— WHAT YOU NEED TO DO —
Reproduce, character for character, the stretch of the listing from the line containing "噪音阻抗器 (821, 273)" through the line containing "合同订立规则 (814, 841)", both included.

— PROVIDED DATA —
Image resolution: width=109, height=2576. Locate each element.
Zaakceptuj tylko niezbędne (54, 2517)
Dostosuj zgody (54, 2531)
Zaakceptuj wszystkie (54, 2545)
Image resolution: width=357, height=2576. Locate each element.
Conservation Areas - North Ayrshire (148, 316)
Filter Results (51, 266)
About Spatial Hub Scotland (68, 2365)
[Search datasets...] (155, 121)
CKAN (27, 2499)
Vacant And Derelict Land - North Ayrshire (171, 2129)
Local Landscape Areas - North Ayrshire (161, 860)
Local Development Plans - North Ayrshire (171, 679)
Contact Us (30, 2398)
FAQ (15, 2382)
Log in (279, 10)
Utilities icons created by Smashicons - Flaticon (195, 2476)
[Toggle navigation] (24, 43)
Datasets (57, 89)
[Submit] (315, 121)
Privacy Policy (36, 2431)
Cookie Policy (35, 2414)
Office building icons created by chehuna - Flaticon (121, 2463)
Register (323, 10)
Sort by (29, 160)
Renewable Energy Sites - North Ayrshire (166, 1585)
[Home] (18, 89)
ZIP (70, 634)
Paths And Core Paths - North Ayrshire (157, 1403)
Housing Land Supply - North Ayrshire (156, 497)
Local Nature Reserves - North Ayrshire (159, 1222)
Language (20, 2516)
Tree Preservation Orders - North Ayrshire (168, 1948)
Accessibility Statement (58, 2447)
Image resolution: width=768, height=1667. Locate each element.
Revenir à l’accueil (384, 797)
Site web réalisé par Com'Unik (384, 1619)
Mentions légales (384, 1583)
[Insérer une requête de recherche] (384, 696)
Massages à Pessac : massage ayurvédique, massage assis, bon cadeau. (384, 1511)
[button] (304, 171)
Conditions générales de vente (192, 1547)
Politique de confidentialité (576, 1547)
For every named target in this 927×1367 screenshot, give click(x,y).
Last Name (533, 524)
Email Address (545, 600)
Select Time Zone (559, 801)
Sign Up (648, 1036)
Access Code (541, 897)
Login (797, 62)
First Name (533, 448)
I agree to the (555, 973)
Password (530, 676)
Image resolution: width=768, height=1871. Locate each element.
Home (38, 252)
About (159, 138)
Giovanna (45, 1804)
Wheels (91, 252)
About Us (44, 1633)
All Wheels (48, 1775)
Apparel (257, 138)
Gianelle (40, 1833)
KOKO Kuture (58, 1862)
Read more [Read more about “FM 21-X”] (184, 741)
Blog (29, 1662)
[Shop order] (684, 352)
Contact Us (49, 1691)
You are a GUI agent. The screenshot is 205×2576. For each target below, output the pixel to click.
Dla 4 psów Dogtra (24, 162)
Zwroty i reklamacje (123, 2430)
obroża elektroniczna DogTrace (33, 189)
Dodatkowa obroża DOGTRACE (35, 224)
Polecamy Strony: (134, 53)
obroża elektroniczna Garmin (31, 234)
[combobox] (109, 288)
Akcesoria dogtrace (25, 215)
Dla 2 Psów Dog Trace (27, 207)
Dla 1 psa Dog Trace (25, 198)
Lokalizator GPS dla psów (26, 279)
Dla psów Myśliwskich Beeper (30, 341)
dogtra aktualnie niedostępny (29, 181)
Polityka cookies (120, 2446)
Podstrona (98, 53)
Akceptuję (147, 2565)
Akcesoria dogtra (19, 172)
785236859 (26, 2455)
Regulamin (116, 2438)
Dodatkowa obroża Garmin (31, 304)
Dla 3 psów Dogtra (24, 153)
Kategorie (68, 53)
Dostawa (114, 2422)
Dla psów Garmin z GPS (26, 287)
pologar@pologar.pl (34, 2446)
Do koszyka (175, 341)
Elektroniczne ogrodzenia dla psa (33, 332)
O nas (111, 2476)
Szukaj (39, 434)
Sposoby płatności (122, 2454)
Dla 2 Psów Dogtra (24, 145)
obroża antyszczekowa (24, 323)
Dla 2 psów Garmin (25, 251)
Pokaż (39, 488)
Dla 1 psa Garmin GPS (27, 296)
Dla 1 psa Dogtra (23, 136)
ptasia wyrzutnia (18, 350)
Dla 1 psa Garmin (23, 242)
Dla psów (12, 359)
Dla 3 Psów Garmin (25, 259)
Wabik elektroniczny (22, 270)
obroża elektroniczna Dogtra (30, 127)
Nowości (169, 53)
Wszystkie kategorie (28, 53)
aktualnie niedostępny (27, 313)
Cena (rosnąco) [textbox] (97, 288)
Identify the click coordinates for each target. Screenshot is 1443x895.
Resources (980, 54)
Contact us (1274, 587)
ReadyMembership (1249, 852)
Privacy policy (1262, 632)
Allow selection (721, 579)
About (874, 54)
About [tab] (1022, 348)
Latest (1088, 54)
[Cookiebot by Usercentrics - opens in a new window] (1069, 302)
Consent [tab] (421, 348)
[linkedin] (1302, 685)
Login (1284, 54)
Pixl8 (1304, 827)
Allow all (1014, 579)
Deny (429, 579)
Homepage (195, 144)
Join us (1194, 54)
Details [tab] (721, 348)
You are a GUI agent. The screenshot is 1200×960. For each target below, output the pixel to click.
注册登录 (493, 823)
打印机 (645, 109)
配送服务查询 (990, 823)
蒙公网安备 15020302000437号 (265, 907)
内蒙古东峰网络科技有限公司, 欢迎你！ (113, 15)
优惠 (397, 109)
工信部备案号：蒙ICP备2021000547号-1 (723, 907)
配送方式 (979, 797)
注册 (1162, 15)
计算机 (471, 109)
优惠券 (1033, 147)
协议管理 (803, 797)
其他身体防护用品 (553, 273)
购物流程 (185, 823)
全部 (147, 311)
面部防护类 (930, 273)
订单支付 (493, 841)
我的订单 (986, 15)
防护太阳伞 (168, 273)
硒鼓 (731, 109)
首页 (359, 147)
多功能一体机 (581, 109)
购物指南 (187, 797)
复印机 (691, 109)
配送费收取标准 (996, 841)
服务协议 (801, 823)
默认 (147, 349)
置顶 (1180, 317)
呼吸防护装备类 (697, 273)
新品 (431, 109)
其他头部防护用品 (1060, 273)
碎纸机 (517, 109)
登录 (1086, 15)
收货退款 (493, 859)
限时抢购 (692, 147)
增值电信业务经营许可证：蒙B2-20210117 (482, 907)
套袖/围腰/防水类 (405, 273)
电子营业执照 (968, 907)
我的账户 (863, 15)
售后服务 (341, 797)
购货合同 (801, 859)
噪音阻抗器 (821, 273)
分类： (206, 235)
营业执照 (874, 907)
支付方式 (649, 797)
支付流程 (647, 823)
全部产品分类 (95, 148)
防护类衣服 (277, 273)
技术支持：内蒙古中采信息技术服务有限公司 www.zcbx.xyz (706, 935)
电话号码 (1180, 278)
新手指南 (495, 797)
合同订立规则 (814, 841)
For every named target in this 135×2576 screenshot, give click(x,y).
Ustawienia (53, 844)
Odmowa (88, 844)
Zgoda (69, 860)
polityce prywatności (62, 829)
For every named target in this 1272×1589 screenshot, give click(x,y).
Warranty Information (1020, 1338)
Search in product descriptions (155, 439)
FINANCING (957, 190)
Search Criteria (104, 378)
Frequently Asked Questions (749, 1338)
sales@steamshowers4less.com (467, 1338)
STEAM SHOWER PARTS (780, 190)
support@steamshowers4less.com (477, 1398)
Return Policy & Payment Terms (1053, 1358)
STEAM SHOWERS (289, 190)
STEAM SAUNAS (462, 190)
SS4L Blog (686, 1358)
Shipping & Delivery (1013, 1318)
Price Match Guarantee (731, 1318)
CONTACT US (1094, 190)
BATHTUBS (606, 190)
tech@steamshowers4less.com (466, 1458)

— THE RESULT —
噪音阻抗器 (821, 273)
分类： (206, 235)
营业执照 (874, 907)
支付方式 (649, 797)
支付流程 (647, 823)
全部产品分类 (95, 148)
防护类衣服 (277, 273)
技术支持：内蒙古中采信息技术服务有限公司 www.zcbx.xyz (706, 935)
电话号码 (1180, 278)
新手指南 (495, 797)
合同订立规则 (814, 841)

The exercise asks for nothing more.